#### Given records ####

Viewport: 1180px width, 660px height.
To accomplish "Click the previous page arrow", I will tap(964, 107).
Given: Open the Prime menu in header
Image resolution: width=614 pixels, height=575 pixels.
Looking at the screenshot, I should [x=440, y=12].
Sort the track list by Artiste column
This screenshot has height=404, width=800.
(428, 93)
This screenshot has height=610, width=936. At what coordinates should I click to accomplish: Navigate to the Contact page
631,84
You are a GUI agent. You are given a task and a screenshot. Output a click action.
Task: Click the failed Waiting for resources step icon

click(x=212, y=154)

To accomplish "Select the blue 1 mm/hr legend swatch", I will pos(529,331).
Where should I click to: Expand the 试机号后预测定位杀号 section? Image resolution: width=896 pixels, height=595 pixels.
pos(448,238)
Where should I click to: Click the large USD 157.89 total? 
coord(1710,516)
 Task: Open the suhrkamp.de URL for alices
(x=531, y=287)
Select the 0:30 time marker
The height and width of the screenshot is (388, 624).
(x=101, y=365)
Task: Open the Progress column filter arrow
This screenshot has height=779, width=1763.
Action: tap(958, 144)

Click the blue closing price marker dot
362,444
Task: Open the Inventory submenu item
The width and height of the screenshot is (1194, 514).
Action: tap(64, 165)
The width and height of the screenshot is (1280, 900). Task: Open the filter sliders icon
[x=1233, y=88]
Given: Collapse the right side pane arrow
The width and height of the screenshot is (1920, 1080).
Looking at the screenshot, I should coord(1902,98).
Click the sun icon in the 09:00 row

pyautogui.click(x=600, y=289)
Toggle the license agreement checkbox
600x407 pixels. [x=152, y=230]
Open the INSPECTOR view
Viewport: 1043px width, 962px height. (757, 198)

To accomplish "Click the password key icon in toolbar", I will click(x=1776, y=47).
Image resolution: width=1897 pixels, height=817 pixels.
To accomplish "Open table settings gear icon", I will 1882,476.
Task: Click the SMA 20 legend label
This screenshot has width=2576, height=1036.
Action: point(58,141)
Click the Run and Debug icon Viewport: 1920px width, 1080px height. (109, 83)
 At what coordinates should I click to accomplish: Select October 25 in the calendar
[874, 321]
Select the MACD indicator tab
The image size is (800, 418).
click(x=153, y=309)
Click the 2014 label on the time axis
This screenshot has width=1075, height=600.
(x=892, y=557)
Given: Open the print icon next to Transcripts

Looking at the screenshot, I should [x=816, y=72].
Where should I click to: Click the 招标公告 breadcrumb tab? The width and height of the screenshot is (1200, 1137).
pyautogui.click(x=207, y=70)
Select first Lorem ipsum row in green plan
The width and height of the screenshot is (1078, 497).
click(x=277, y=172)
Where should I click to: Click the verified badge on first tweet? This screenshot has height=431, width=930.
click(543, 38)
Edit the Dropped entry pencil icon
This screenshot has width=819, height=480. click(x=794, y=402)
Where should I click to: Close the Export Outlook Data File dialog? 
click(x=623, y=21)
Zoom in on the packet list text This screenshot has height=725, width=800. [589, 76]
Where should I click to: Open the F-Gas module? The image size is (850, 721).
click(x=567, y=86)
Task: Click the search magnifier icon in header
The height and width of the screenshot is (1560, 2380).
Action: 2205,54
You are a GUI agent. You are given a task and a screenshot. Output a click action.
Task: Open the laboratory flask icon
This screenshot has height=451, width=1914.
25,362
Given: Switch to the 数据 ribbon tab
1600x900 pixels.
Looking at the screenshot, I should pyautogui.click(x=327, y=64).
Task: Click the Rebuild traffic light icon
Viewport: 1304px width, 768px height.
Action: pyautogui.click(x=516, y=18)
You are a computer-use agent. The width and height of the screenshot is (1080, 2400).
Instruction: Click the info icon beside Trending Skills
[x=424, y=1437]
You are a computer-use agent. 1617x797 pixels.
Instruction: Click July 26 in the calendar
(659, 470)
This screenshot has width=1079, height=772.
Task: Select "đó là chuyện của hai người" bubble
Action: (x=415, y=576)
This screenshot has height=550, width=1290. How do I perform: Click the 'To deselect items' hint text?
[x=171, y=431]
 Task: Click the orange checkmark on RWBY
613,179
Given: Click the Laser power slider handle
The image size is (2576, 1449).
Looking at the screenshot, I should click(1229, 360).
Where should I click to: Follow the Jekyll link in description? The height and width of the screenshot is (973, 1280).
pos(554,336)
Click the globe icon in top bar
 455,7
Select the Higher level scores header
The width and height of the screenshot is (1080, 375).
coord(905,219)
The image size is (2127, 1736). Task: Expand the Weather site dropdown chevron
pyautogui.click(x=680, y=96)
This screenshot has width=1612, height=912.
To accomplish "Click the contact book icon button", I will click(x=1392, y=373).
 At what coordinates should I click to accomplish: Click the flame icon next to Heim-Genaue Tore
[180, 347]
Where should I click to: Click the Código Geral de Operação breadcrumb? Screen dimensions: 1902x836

####

## Aim of the exercise
Reproduce every one of the entries above verbatim, keeping each line unchanged and in its original order.

## The completed task
Viewport: 1180px width, 660px height.
To accomplish "Click the previous page arrow", I will tap(964, 107).
Given: Open the Prime menu in header
Image resolution: width=614 pixels, height=575 pixels.
Looking at the screenshot, I should [x=440, y=12].
Sort the track list by Artiste column
This screenshot has height=404, width=800.
(428, 93)
This screenshot has height=610, width=936. At what coordinates should I click to accomplish: Navigate to the Contact page
631,84
You are a GUI agent. You are given a task and a screenshot. Output a click action.
Task: Click the failed Waiting for resources step icon

click(x=212, y=154)

To accomplish "Select the blue 1 mm/hr legend swatch", I will pos(529,331).
Where should I click to: Expand the 试机号后预测定位杀号 section? Image resolution: width=896 pixels, height=595 pixels.
pos(448,238)
Where should I click to: Click the large USD 157.89 total? 
coord(1710,516)
 Task: Open the suhrkamp.de URL for alices
(x=531, y=287)
Select the 0:30 time marker
The height and width of the screenshot is (388, 624).
(x=101, y=365)
Task: Open the Progress column filter arrow
This screenshot has height=779, width=1763.
Action: tap(958, 144)

Click the blue closing price marker dot
362,444
Task: Open the Inventory submenu item
The width and height of the screenshot is (1194, 514).
Action: tap(64, 165)
The width and height of the screenshot is (1280, 900). Task: Open the filter sliders icon
[x=1233, y=88]
Given: Collapse the right side pane arrow
The width and height of the screenshot is (1920, 1080).
Looking at the screenshot, I should coord(1902,98).
Click the sun icon in the 09:00 row

pyautogui.click(x=600, y=289)
Toggle the license agreement checkbox
600x407 pixels. [x=152, y=230]
Open the INSPECTOR view
Viewport: 1043px width, 962px height. (757, 198)

To accomplish "Click the password key icon in toolbar", I will click(x=1776, y=47).
Image resolution: width=1897 pixels, height=817 pixels.
To accomplish "Open table settings gear icon", I will 1882,476.
Task: Click the SMA 20 legend label
This screenshot has width=2576, height=1036.
Action: point(58,141)
Click the Run and Debug icon Viewport: 1920px width, 1080px height. (109, 83)
 At what coordinates should I click to accomplish: Select October 25 in the calendar
[874, 321]
Select the MACD indicator tab
The image size is (800, 418).
click(x=153, y=309)
Click the 2014 label on the time axis
This screenshot has width=1075, height=600.
(x=892, y=557)
Given: Open the print icon next to Transcripts

Looking at the screenshot, I should [x=816, y=72].
Where should I click to: Click the 招标公告 breadcrumb tab? The width and height of the screenshot is (1200, 1137).
pyautogui.click(x=207, y=70)
Select first Lorem ipsum row in green plan
The width and height of the screenshot is (1078, 497).
click(x=277, y=172)
Where should I click to: Click the verified badge on first tweet? This screenshot has height=431, width=930.
click(543, 38)
Edit the Dropped entry pencil icon
This screenshot has width=819, height=480. click(x=794, y=402)
Where should I click to: Close the Export Outlook Data File dialog? 
click(x=623, y=21)
Zoom in on the packet list text This screenshot has height=725, width=800. [589, 76]
Where should I click to: Open the F-Gas module? The image size is (850, 721).
click(x=567, y=86)
Task: Click the search magnifier icon in header
The height and width of the screenshot is (1560, 2380).
Action: 2205,54
You are a GUI agent. You are given a task and a screenshot. Output a click action.
Task: Open the laboratory flask icon
This screenshot has height=451, width=1914.
25,362
Given: Switch to the 数据 ribbon tab
1600x900 pixels.
Looking at the screenshot, I should pyautogui.click(x=327, y=64).
Task: Click the Rebuild traffic light icon
Viewport: 1304px width, 768px height.
Action: pyautogui.click(x=516, y=18)
You are a computer-use agent. The width and height of the screenshot is (1080, 2400).
Instruction: Click the info icon beside Trending Skills
[x=424, y=1437]
You are a computer-use agent. 1617x797 pixels.
Instruction: Click July 26 in the calendar
(659, 470)
This screenshot has width=1079, height=772.
Task: Select "đó là chuyện của hai người" bubble
Action: (x=415, y=576)
This screenshot has height=550, width=1290. How do I perform: Click the 'To deselect items' hint text?
[x=171, y=431]
 Task: Click the orange checkmark on RWBY
613,179
Given: Click the Laser power slider handle
The image size is (2576, 1449).
Looking at the screenshot, I should click(1229, 360).
Where should I click to: Follow the Jekyll link in description? The height and width of the screenshot is (973, 1280).
pos(554,336)
Click the globe icon in top bar
 455,7
Select the Higher level scores header
The width and height of the screenshot is (1080, 375).
coord(905,219)
The image size is (2127, 1736). Task: Expand the Weather site dropdown chevron
pyautogui.click(x=680, y=96)
This screenshot has width=1612, height=912.
To accomplish "Click the contact book icon button", I will click(x=1392, y=373).
 At what coordinates should I click to accomplish: Click the flame icon next to Heim-Genaue Tore
[180, 347]
Where should I click to: Click the Código Geral de Operação breadcrumb? Screen dimensions: 1902x836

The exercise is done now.